L’orchestre est une sorte de Who’s Who du jazz hexagonal, et tout le monde joue le jeu très collectif sur ces arrangements explosifs. C’est très jouissif. Et les solistes sont épatant/es : contraste entre les phrase fluides et vertigineuses de Sophie Alour et les bifurcations époustouflantes de Géraldine Laurent. Tous les autres solistes sont à l’avenant. Public conquis, chroniqueur itou, comme ses ami.e.s qui l’accompagnent.
L’après midi du dimanche 9 juillet, sur la Place Victor Hugo, entre deux formations d’artistes ‘émergents’ (comme on dit au Ministère de la Culture….), le trio du pianiste Alix Logiaco, et le quintette de la trompettiste Ysaura Merino, voici un quartette de musiciens déjà très confirmés dans leurs carrières : celui du trompettiste Julien Alour (il a fait la veille une improvisation explosive en dialogue, dans le big Band Dal Sasso, avec Nicolas Folmer). Avec lui un incontournable en France et en Europe : Yoni Zelnik à la contrebasse, et un batteur que tout le monde s’arrache désormais, Elie Martin-Charrière. Le pianiste du groupe, Simon Chivallon, que j’avais déjà écouté en trio, m’a dans ce contexte franchement épaté.
Le soir, à 19h, retour à l’Abbaye Saint Bertin. Le temps est menaçant, mais la pluie n’ose par s’imposer (elle n’est pas invité!)
Le MegaOctet d’Andy Emler va nous offrir sa musique sans pareille : vivacité, surprises, virtuosité (d’écriture et d’interprétation), audace, fantaisie, humour…. Celles et ceux qui lisent Jazz Magazine depuis plus de 30 ans savent que je suis un fan absolu de cette musique, de ce groupe, et de son leader. Pendant deux ou trois morceaux, le public m’a paru déconcerté. Mais il a bien vite adhéré, et avec un très bel enthousiasme.
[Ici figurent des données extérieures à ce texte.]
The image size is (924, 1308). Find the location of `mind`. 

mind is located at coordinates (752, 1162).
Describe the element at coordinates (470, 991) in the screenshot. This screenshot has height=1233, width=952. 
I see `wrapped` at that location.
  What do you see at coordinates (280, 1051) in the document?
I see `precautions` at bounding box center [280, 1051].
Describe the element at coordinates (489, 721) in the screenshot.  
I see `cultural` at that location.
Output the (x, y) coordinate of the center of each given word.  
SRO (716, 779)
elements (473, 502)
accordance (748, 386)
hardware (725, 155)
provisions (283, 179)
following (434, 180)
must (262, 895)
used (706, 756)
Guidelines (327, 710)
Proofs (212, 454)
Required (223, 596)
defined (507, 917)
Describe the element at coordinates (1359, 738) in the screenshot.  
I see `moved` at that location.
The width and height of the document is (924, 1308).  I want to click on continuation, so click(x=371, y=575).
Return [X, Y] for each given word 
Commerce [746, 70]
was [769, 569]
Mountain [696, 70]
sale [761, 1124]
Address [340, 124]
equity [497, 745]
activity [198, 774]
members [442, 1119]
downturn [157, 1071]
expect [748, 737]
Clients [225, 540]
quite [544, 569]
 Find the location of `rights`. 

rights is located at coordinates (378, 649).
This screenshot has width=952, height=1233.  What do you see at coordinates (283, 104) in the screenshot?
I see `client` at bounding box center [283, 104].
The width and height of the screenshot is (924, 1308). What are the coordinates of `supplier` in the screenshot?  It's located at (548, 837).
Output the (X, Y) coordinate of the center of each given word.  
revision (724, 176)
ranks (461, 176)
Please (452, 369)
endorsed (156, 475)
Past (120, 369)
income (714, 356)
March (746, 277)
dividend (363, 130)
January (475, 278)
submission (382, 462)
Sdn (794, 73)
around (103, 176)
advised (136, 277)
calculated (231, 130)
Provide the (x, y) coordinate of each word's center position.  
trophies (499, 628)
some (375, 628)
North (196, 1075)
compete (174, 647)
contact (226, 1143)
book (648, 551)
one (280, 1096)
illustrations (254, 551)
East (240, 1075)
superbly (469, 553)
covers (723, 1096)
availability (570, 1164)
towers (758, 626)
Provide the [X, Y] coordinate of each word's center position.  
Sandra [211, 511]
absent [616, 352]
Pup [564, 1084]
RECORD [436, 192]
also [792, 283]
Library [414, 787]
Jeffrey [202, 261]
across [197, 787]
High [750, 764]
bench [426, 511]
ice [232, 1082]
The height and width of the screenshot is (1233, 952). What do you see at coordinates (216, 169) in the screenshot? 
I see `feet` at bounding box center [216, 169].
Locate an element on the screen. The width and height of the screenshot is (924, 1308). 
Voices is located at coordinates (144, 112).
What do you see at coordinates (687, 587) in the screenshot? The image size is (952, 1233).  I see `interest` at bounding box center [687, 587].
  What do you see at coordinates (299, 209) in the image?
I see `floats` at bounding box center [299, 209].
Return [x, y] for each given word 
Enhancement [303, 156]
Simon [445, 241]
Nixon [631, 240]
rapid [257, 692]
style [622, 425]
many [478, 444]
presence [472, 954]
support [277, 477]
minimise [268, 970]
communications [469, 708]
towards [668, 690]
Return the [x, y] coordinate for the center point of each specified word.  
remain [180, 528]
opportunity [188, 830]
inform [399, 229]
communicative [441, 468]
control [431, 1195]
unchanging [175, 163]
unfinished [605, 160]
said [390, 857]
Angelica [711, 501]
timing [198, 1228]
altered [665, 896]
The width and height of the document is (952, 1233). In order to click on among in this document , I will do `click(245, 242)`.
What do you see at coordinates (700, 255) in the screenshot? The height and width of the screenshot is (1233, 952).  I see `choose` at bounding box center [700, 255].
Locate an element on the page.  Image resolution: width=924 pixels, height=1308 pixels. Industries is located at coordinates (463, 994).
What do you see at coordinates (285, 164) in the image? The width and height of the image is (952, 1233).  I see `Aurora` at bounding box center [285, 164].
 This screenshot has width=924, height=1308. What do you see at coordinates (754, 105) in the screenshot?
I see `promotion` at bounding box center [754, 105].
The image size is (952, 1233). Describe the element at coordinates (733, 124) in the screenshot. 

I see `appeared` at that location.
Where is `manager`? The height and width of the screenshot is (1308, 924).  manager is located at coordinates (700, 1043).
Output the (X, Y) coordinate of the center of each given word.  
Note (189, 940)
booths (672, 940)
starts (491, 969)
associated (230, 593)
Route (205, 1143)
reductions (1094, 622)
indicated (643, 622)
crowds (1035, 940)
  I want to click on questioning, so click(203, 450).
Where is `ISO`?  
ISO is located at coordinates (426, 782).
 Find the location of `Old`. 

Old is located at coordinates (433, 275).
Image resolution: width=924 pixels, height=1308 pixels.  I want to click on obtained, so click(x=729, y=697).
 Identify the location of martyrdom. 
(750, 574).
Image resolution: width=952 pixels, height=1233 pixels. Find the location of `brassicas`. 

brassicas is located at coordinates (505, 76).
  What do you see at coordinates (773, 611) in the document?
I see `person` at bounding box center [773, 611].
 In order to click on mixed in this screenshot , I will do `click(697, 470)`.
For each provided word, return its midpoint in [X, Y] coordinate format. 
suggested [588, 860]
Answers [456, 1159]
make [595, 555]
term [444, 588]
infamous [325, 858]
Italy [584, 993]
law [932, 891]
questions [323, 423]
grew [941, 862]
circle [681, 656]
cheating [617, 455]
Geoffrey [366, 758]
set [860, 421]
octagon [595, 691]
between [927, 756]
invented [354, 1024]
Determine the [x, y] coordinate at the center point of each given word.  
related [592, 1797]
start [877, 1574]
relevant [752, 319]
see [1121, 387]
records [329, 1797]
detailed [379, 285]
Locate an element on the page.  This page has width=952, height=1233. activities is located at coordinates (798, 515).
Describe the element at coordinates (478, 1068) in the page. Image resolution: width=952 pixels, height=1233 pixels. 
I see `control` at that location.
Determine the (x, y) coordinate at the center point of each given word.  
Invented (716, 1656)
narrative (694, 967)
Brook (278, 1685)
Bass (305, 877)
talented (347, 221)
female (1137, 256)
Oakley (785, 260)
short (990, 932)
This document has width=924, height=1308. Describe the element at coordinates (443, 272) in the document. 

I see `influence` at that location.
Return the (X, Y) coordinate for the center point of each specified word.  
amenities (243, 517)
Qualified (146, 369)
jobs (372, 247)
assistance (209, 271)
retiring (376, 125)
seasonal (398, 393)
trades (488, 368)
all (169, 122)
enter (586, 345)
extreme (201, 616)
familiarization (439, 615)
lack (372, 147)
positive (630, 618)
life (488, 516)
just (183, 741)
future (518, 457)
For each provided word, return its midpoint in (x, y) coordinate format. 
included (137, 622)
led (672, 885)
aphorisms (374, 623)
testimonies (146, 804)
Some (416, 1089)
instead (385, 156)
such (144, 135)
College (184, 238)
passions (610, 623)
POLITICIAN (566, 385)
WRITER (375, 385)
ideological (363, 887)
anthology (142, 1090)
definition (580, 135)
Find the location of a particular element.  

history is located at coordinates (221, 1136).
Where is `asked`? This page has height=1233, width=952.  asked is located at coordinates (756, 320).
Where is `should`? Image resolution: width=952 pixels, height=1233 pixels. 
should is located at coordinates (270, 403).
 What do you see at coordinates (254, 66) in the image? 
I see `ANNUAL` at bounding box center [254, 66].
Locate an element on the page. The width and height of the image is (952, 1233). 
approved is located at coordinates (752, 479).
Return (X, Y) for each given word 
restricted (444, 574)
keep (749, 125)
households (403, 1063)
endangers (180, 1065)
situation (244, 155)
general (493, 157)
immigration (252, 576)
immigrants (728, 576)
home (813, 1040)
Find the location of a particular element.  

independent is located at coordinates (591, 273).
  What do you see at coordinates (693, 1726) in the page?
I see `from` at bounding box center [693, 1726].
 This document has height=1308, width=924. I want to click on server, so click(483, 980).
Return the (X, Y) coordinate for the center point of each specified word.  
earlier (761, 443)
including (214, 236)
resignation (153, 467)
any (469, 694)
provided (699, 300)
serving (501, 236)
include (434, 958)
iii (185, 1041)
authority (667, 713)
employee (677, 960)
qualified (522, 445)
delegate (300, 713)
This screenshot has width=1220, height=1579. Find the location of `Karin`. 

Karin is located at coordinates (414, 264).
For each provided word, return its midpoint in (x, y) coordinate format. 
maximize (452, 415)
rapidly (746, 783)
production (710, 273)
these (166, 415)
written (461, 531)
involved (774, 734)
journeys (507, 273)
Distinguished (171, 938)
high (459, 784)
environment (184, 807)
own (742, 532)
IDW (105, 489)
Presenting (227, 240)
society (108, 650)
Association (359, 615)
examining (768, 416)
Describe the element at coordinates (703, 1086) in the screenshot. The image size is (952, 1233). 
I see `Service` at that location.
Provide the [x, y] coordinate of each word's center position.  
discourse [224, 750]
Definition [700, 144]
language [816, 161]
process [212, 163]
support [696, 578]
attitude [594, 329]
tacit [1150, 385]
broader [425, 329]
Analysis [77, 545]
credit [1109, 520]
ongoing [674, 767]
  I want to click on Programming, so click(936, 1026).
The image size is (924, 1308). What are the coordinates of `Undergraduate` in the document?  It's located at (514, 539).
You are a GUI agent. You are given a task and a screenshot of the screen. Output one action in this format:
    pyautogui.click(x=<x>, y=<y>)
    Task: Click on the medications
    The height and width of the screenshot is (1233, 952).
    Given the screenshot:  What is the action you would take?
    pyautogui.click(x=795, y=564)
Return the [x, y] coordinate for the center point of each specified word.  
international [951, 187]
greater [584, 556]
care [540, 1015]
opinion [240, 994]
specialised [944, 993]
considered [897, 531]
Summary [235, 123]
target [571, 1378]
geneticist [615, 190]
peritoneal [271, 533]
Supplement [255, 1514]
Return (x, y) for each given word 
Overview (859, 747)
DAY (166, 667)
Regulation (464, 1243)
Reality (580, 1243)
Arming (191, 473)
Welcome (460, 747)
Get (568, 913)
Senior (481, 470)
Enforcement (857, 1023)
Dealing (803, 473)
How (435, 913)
En clôture du festival, Laurent Cugny Tentet : Le compositeur-pianiste-arrangeur (et qui a bien d’autres casquettes encore) nous présentait son nouveau groupe. Un disque (très réussi) a paru en février dernier, et on trouve aussi un écho du premier concert en suivant ce lien
https://www.jazzmagazine.com/jazzlive/laurent-cugny-tentet-jazz-a-saint-germain/
Libre déambulation dans le répertoire, lequel est nourri d’exercices d’admiration. Formidable cohésion, solistes libres et inspirés : un très beau moment de musique. Le chroniqueur, qui devait regagner Paris par la route en fin de soirée, a quitté à regret le concert en cours de route. Frustration, mais aussi souvenir toujours présent du concert de mai dernier : cette escapade à Saint-Omer fut un pur plaisir.